Poi con il crescere della violenza, con l’assassinio di Moro che lo colpisce profondamente e le vicende dello scandalo Lockheed che travolgono Tanassi, da sempre il più leale esecutore delle politiche di Saragat, l’ex presidente si allontana gradualmente dalla scena politica per rivolgersi sempre più spesso alle amate letture dei classici della politica e della letteratura. Ma nel marzo del ’79 Pertini gli offrirà inaspettatamente un’ultima occasione: quella di creare un governo di solidarietà nazionale come presidente del Consiglio, con Andreotti e La Malfa quali vicepresidenti. L’immediata e forte reazione della Dc, che reclama per un suo uomo la guida del governo, induce Pertini a fare marcia indietro e a dare l’incarico ad Andreotti, con Saragat e La Malfa vicepresidenti, ma l’ex presidente non ci sta. Farà qualche occasionale apparizione in Senato, a qualche cerimonia ufficiale e ai congressi del Psdi, di cui negli ultimi anni dovrà assistere al lento sgretolamento, sotto le accuse di corruzione che colpiranno i suoi segretari, prima Longo e poi Nicolazzi. Si spegnerà l’11 giugno 1988, alla soglia dei novant’anni.
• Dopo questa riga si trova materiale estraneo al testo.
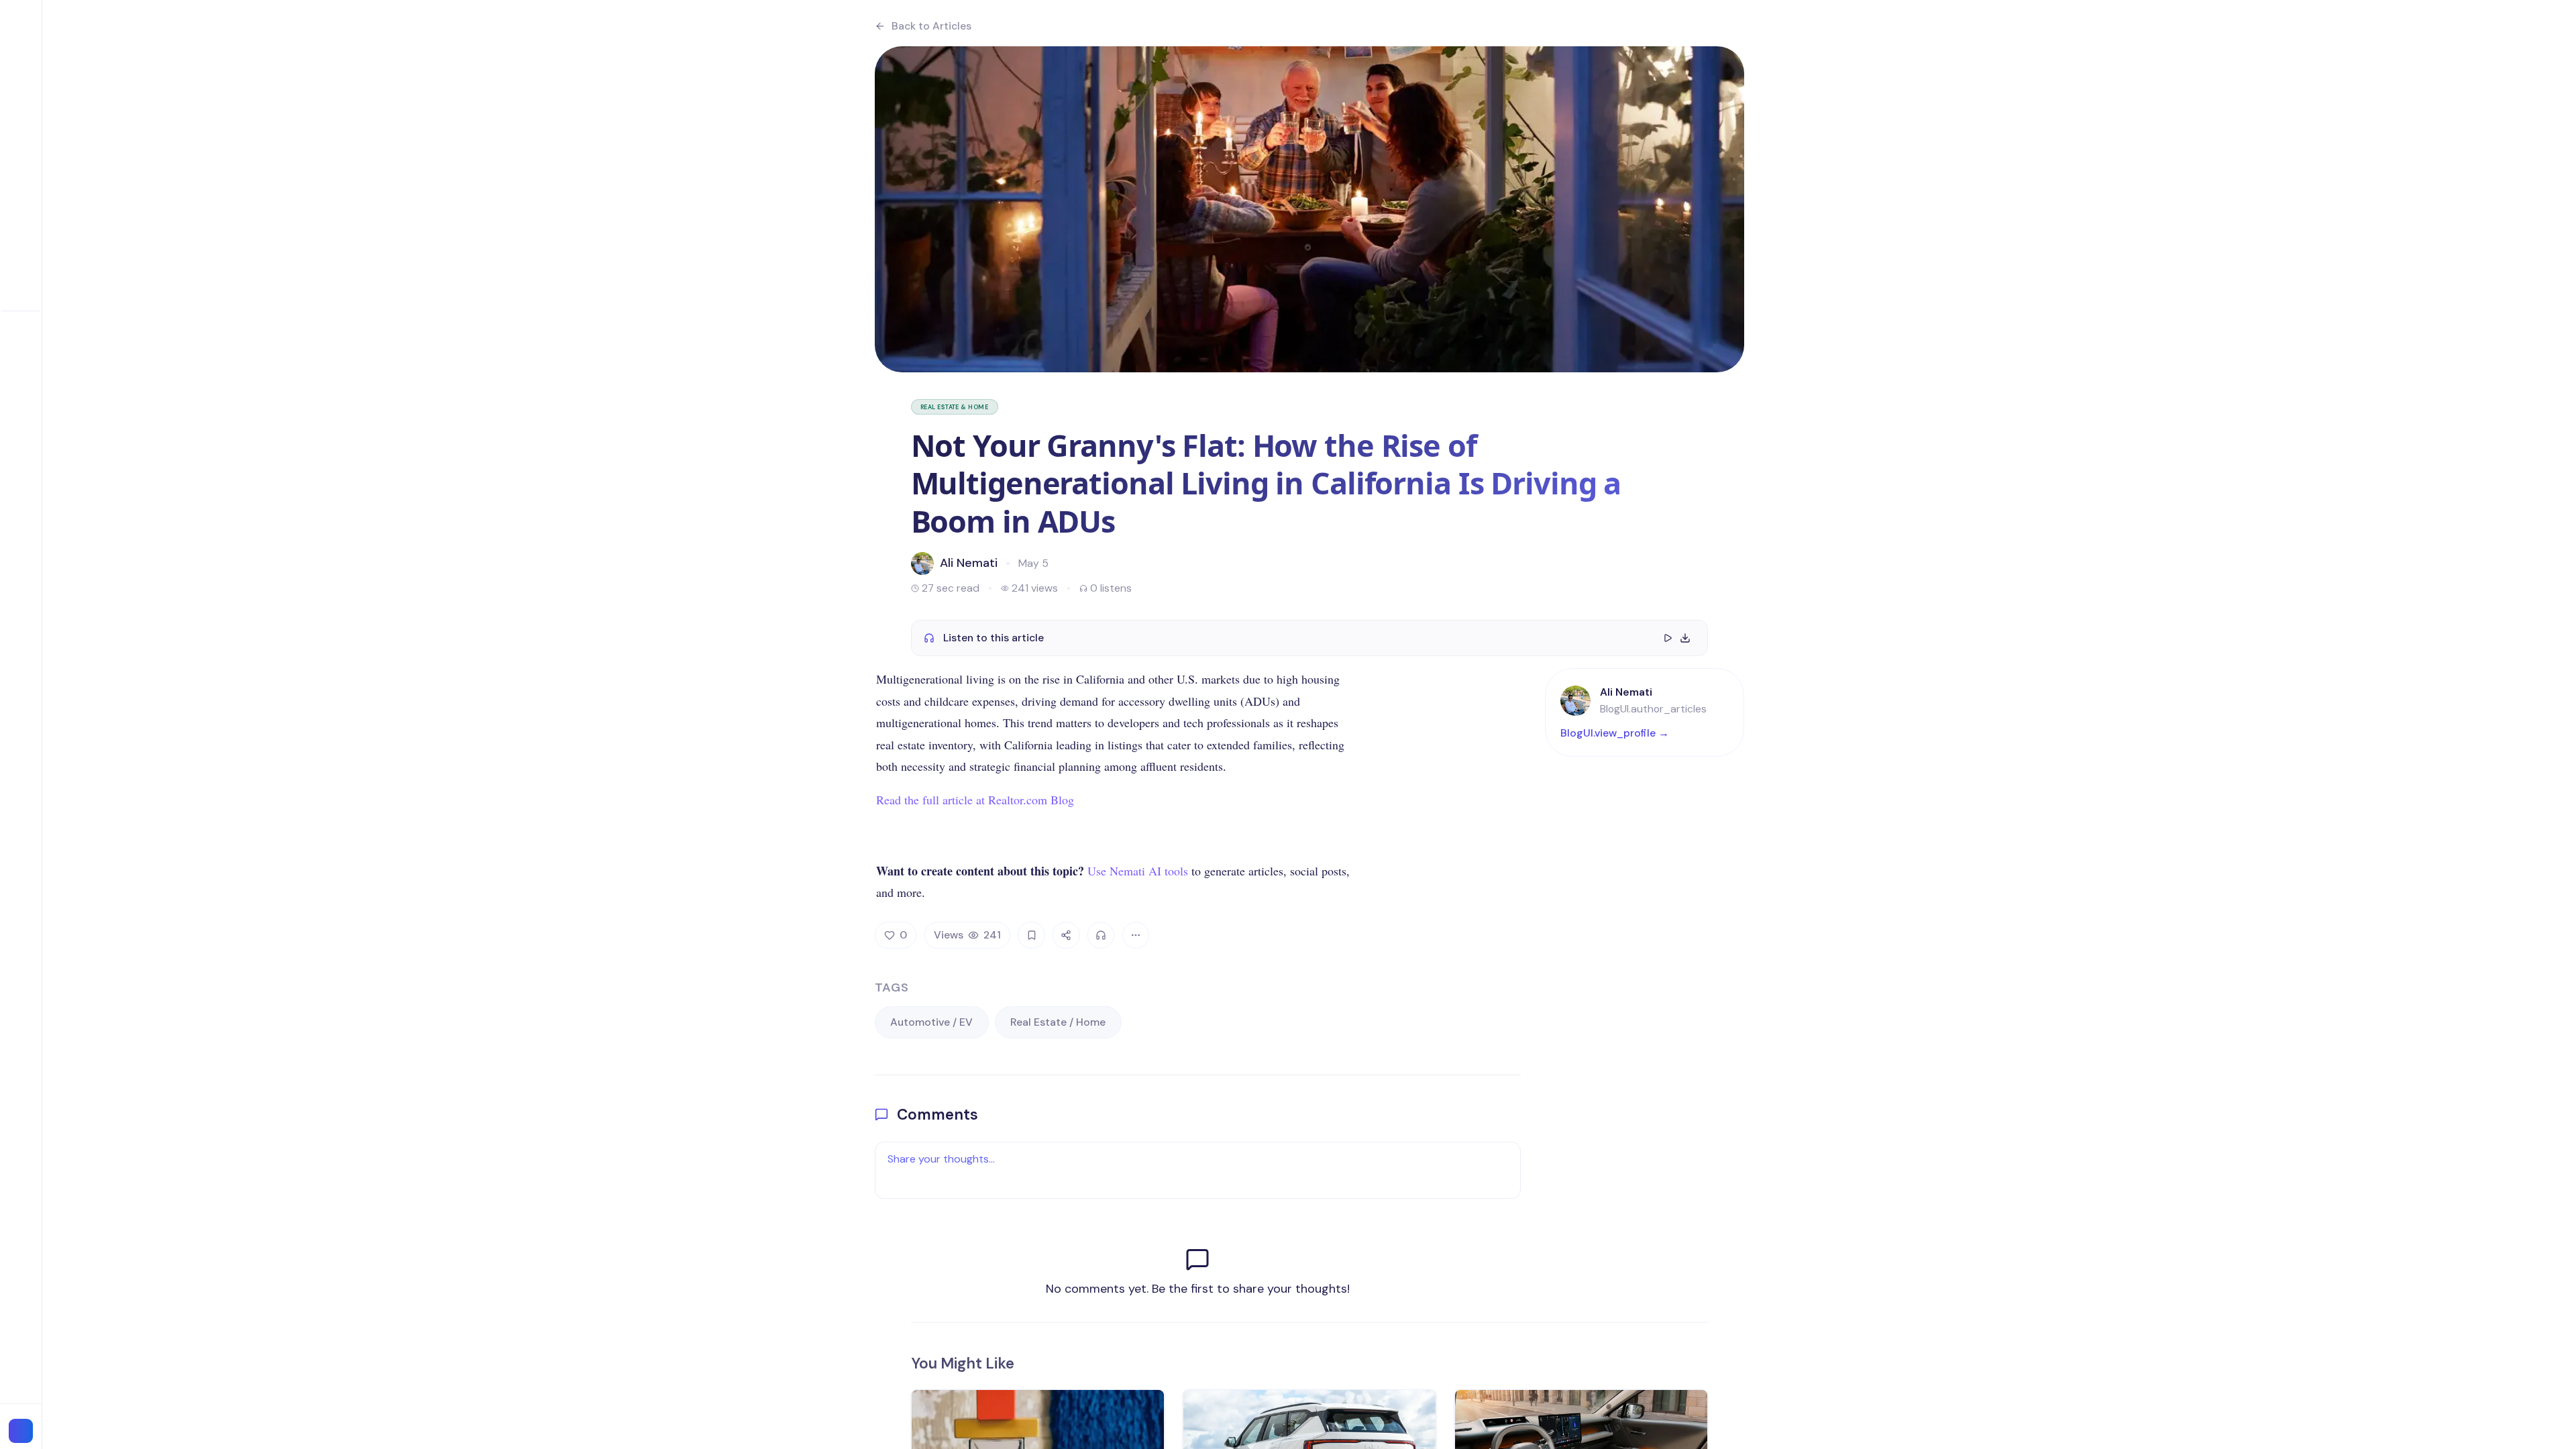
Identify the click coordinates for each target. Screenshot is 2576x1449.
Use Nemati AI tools (1137, 871)
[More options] (1136, 935)
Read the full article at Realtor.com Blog (975, 800)
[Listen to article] (1101, 935)
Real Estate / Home (1058, 1022)
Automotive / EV (931, 1022)
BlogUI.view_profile (1614, 733)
Il duello di Leone con Fanfani per il Colle
Al momento dell’elezione del nuovo presidente della Repubblica, il 9 dicembre 1971, Giovanni Leone è in pole position. In realtà, il candidato ufficiale del partito all’inizio delle votazioni era Amintore Fanfani, ma già la sera dell’8 dicembre un gruppo di democristiani, tra cui autorevoli esponenti della direzione, si recava a casa di Leone a proporgli la candidatura in caso di fallimento di Fanfani. Sull’uomo politico aretino pesavano storiche divisioni e antiche antipatie, ma questa volta la sua candidatura si presentava con maggiori possibilità rispetto al passato, sia perché Fanfani aveva attenuato le sue asprezze caratteriali, sia perché negli ultimi anni si era spostato verso posizioni più moderate. In un frangente come quello che il paese stava vivendo, la Dc avrebbe potuto puntare sull’immagine dell’uomo forte che continuava a caratterizzare Fanfani. Ma fin dall’inizio delle votazioni il candidato delle sinistre, il leader socialista Francesco De Martino, con 397 voti superava Fanfani, che si fermava a 384.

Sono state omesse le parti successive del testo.